Presenter: Yue Bai (California Institute of Technology)

Description:
Enhanced vertical velocities due to submesoscale dynamics impact near-surface exchanges of carbon and heat. These processes are particularly relevant to the Southern Ocean, where surface-derived waters are subducted and deep waters outcrop into the surface mixed layer. The interaction between the surface wind stress and oceanic fronts occurs through thermal and current feedbacks, which influence the ocean surface vertical velocity and therefore could substantially modify surface-interior exchange.

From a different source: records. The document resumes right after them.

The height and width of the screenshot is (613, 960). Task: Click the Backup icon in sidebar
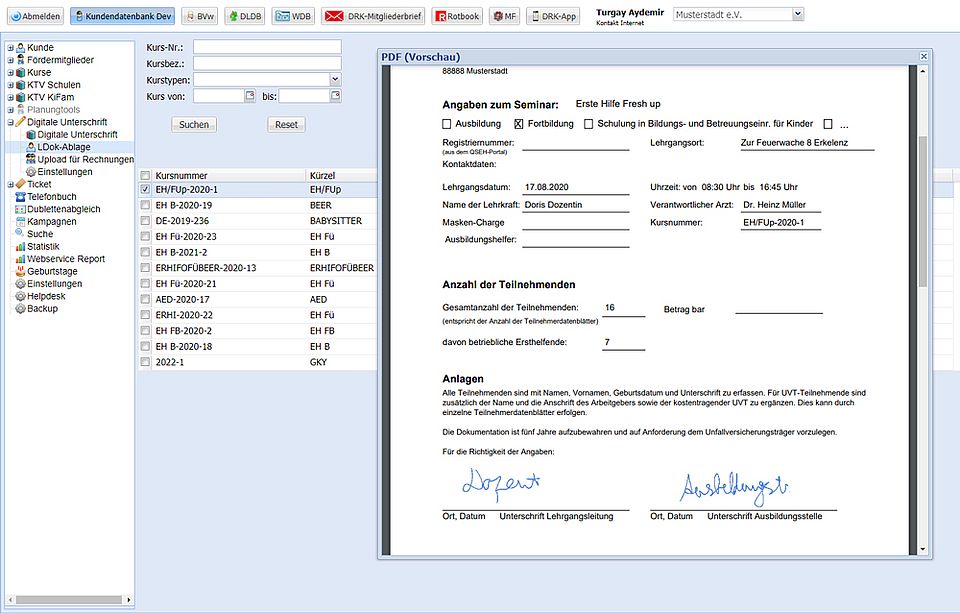[x=20, y=309]
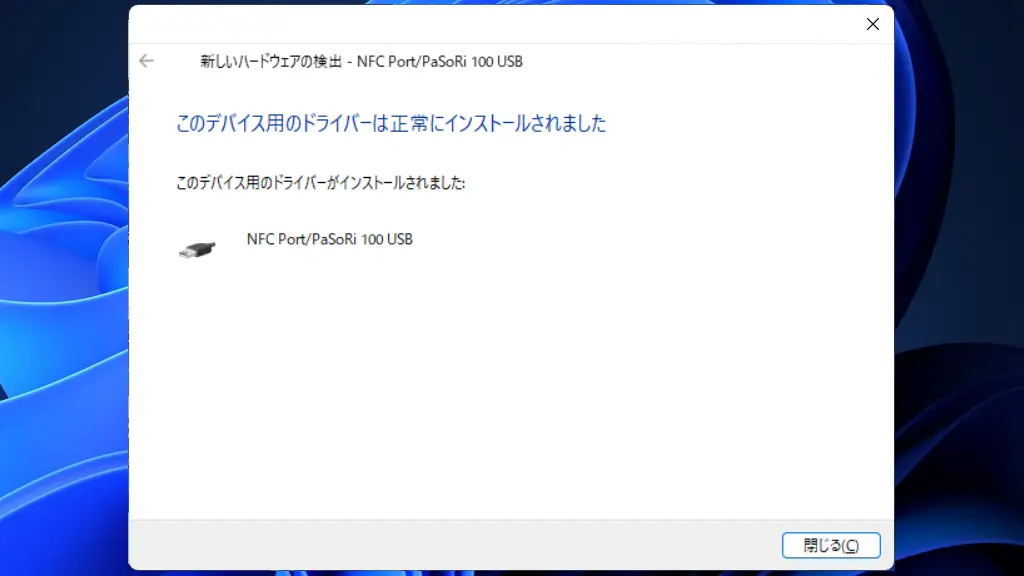
Task: Select the NFC Port/PaSoRi 100 USB device name
Action: tap(329, 240)
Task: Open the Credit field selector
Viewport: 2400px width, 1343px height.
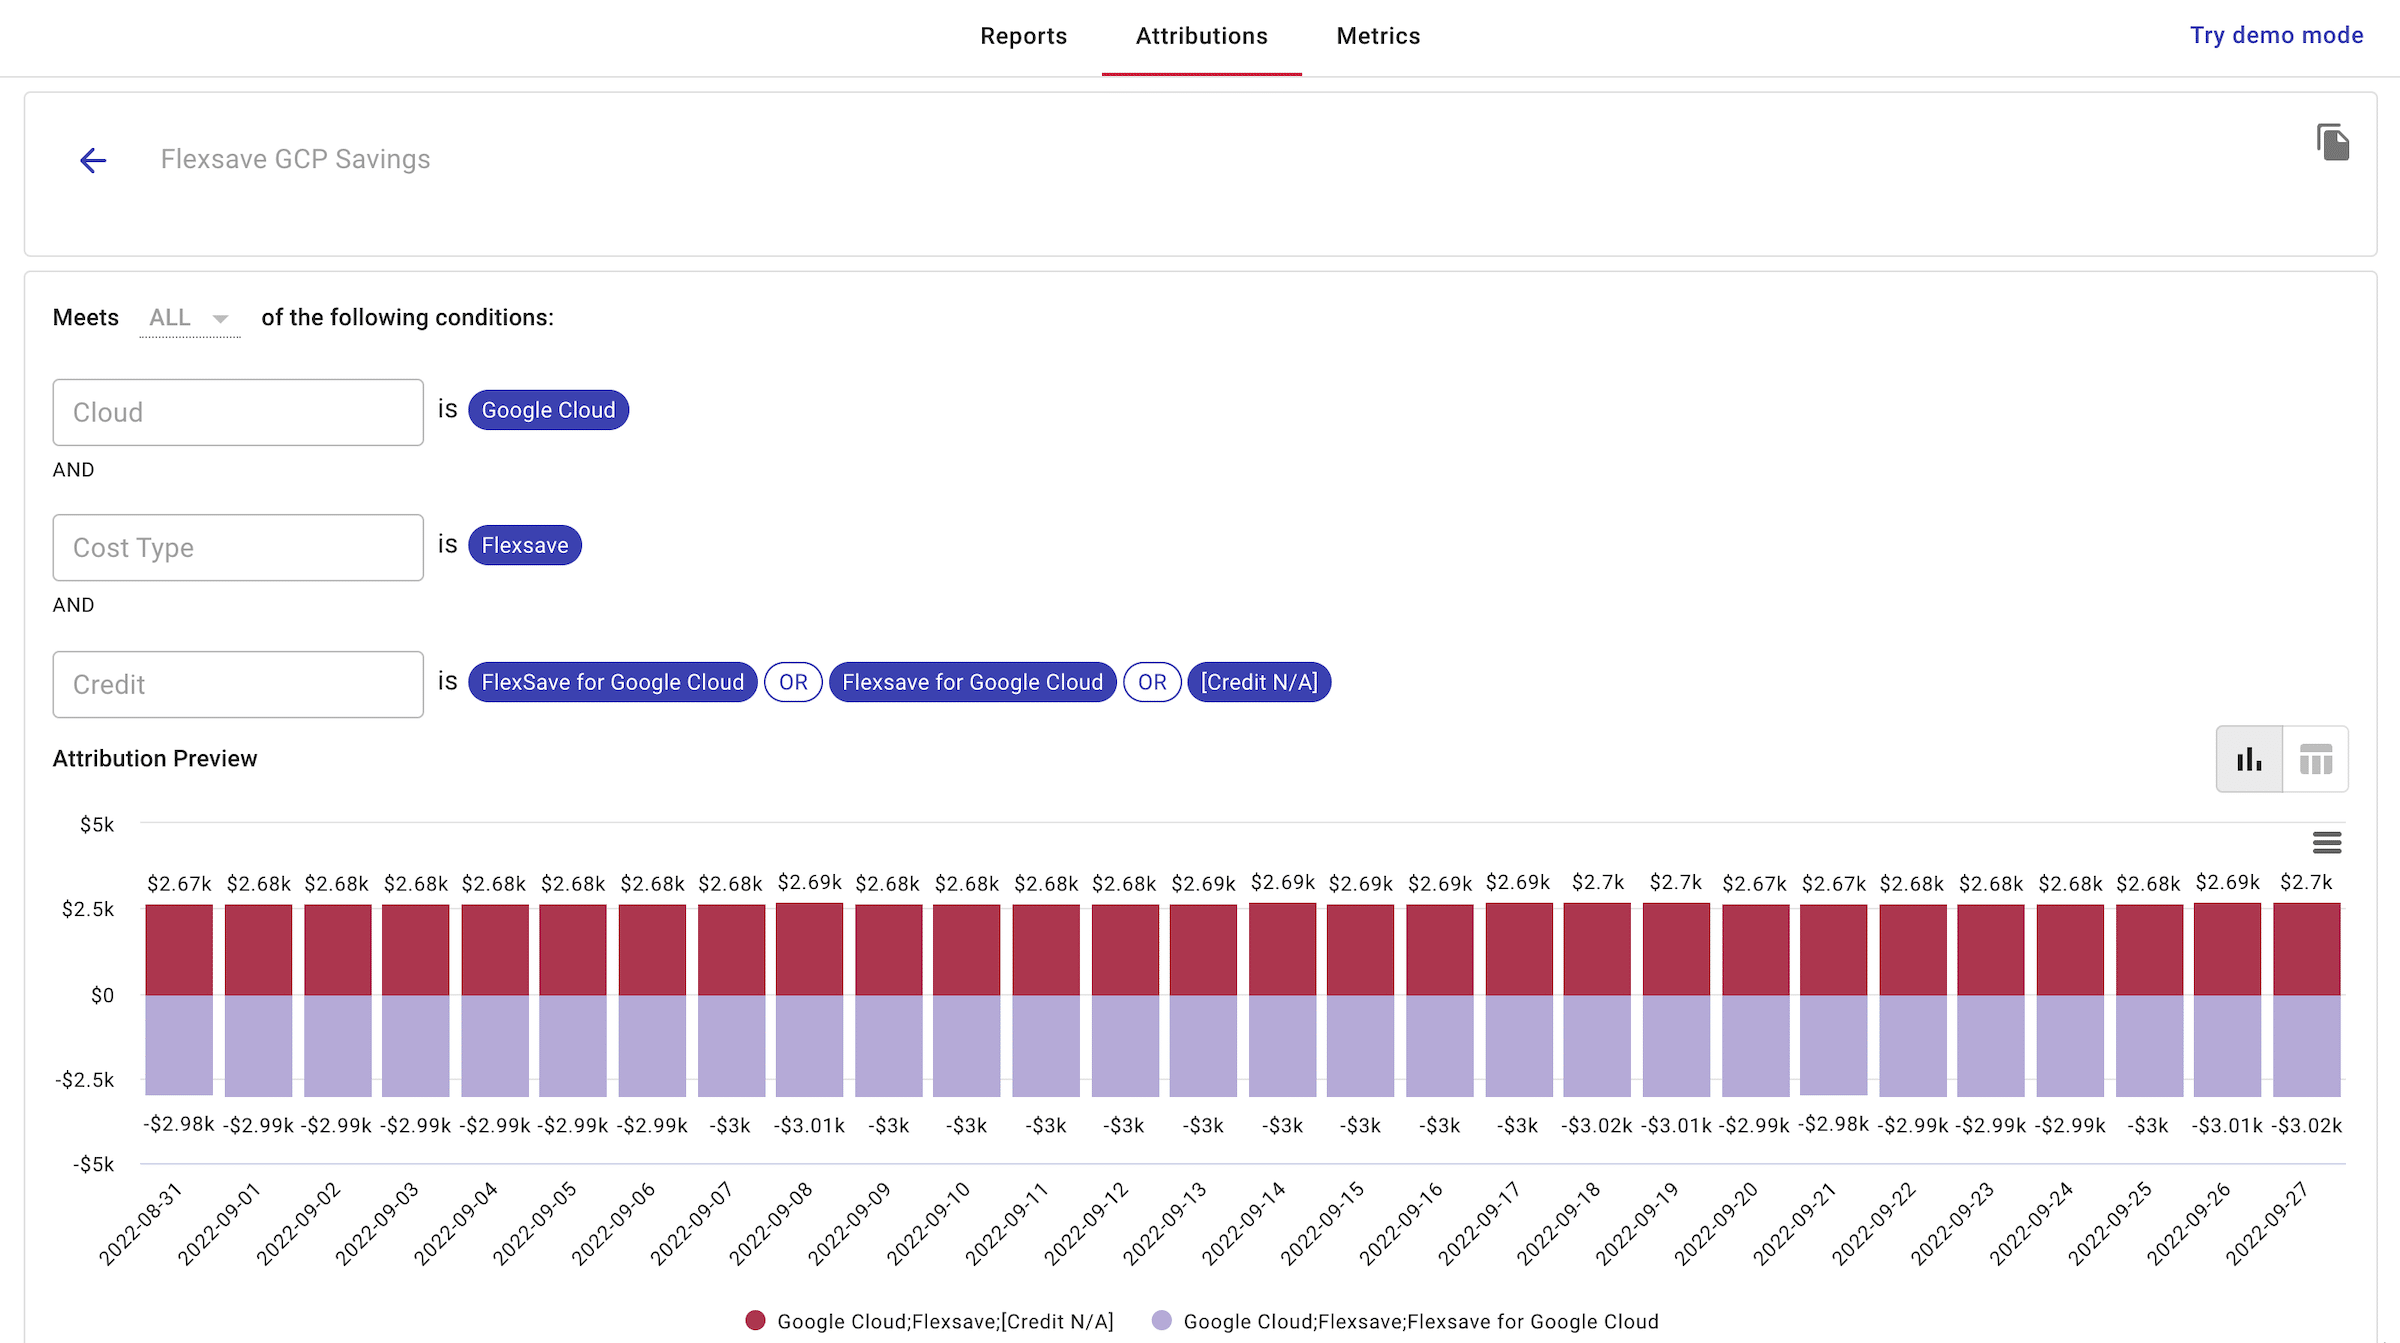Action: click(x=238, y=684)
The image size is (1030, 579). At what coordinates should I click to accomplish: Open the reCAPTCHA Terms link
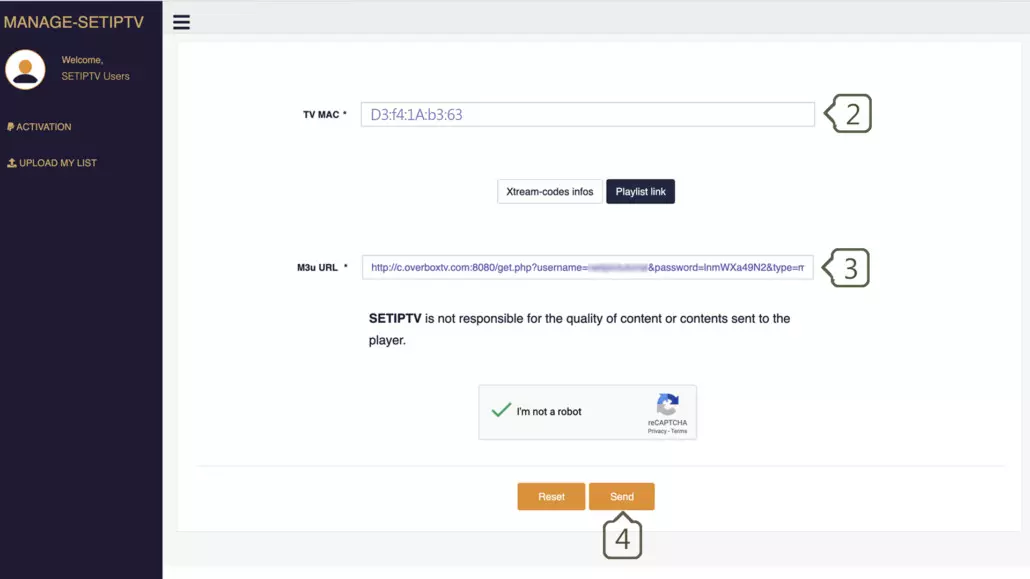(679, 431)
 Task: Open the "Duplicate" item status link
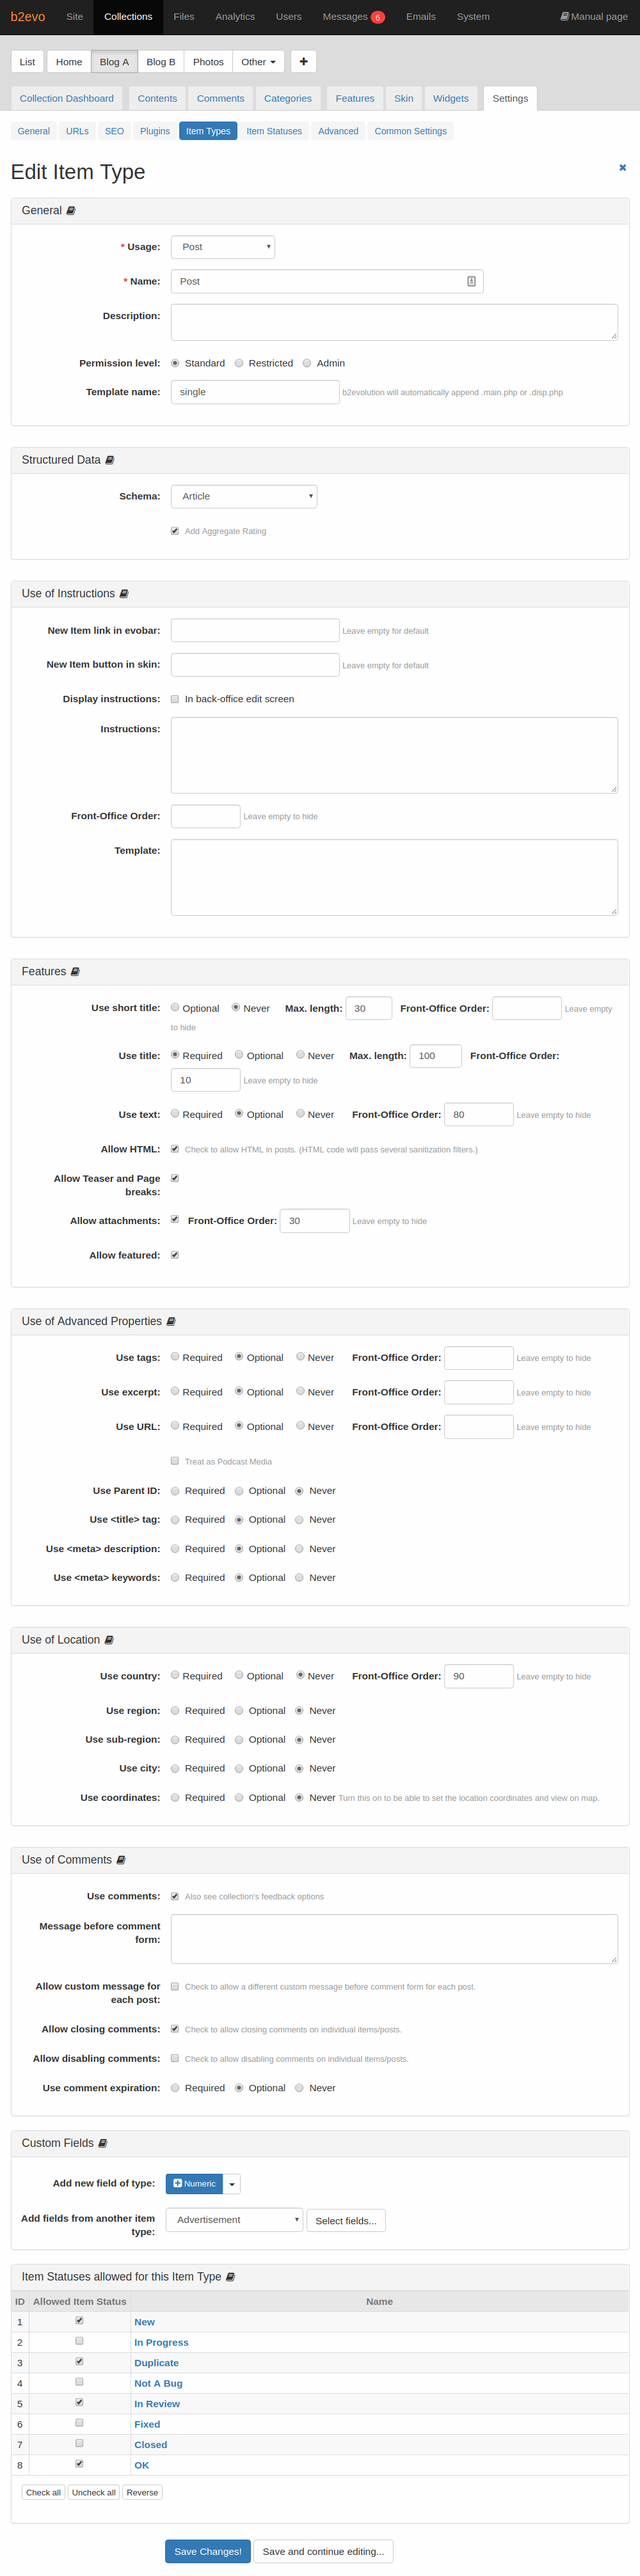(156, 2362)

These dynamics have been explored at mesoscales, yet the importance of submesoscale wind-front interactions on large-scale property distributions remains largely unconstrained. Here, we investigate submesoscale wind-front interactions in both energetic, e.g. Drake Passage, and quiescent regions of the Southern Ocean using a realistic global coupled simulation of GEOS atmosphere and MITgcm ocean (2-4 km grid). Consistent with previous mesoscale studies, extreme values of wind stress curl and divergence arise from thermal and current feedbacks. However, the magnitude of these anomalies, O(100) N/m²/10,000km, are at least O(10) times larger than those reported at mesoscale, suggesting more vigorous submesoscale wind-front coupling. The simulation also reveals that both feedbacks may jointly produce and reinforce wind stress curl anomalies. Thus, analyzing either feedback in isolation misrepresents their impact. Spatial variations in background energy levels partition the relative strength of each feedback: the thermal feedback is severely diminished in quiescent regions whereas the current feedback is more spatially homogeneous. Overall, energetic regimes host stronger wind-front coupling and may make a leading order contribution to upper-ocean vertical transport. This new appreciation of submesoscale wind-front interactions might shed light on model-observation discrepancies on the Southern Ocean’s carbon uptake and the region’s long-term ability to mediate climate change.